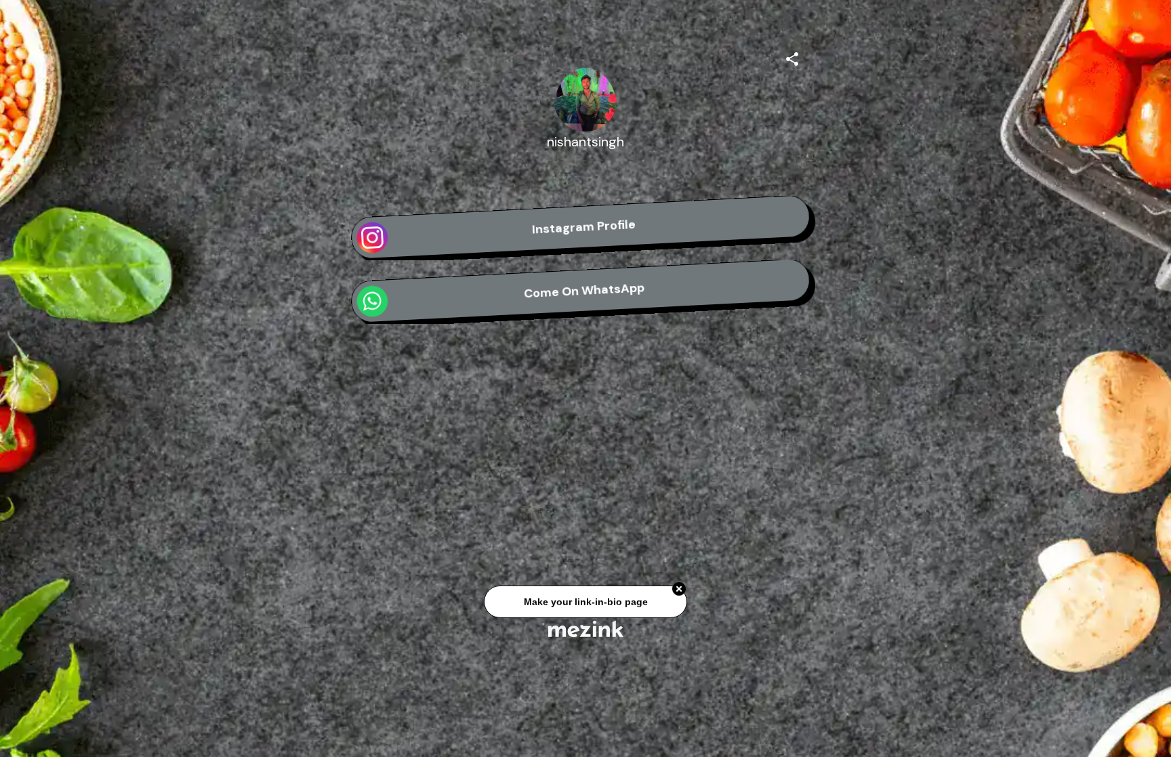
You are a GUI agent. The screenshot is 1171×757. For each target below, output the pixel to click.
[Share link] (792, 57)
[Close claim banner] (679, 590)
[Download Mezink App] (585, 628)
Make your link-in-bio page (585, 602)
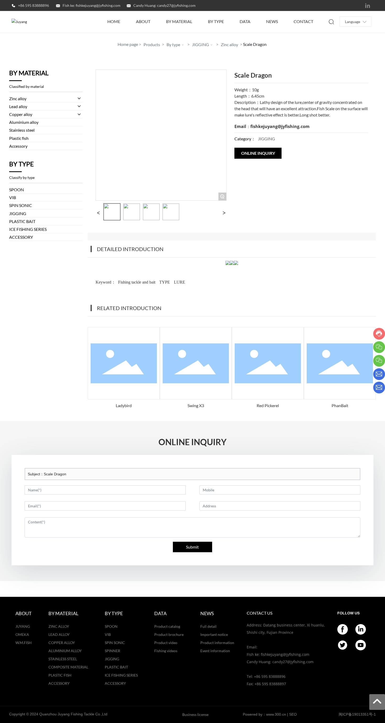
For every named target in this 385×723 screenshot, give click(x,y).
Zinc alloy (229, 44)
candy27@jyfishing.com (293, 661)
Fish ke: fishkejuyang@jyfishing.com (91, 5)
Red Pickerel (268, 405)
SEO (293, 714)
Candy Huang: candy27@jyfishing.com (164, 5)
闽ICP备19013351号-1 (357, 714)
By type (173, 44)
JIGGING (200, 44)
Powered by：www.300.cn (264, 714)
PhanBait (340, 405)
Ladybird (124, 405)
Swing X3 (196, 405)
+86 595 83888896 (33, 5)
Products (152, 44)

********

» WRITTEN PROBLEM:
Scale every coordinate in the answers to the items above by 1.95, rounding to whole numbers with halves going up. Then write all the lines out again, requests included, with the requests kept unchanged and the pictures left out.

» TASK ANSWER:
You are a GUI agent. The screenshot is 1171×757. For each target below, output the pixel to click.
[Share link] (1544, 111)
[Close claim banner] (1324, 1151)
[Download Mezink App] (1141, 1225)
Make your link-in-bio page (1141, 1174)
For every named target in this 385×723 screenshot, give click(x,y).
Zinc alloy (447, 86)
candy27@jyfishing.com (571, 1289)
Fish ke: fishkejuyang@jyfishing.com (177, 10)
Red Pickerel (523, 790)
SEO (571, 1392)
Candy Huang: candy27@jyfishing.com (320, 10)
闽ICP备19013351号-1 (696, 1392)
By type (337, 86)
JIGGING (390, 86)
Powered by：www.300.cn (515, 1392)
PhanBait (663, 790)
Ladybird (242, 790)
Swing X3 (382, 790)
+86 595 83888896 (64, 10)
Products (296, 86)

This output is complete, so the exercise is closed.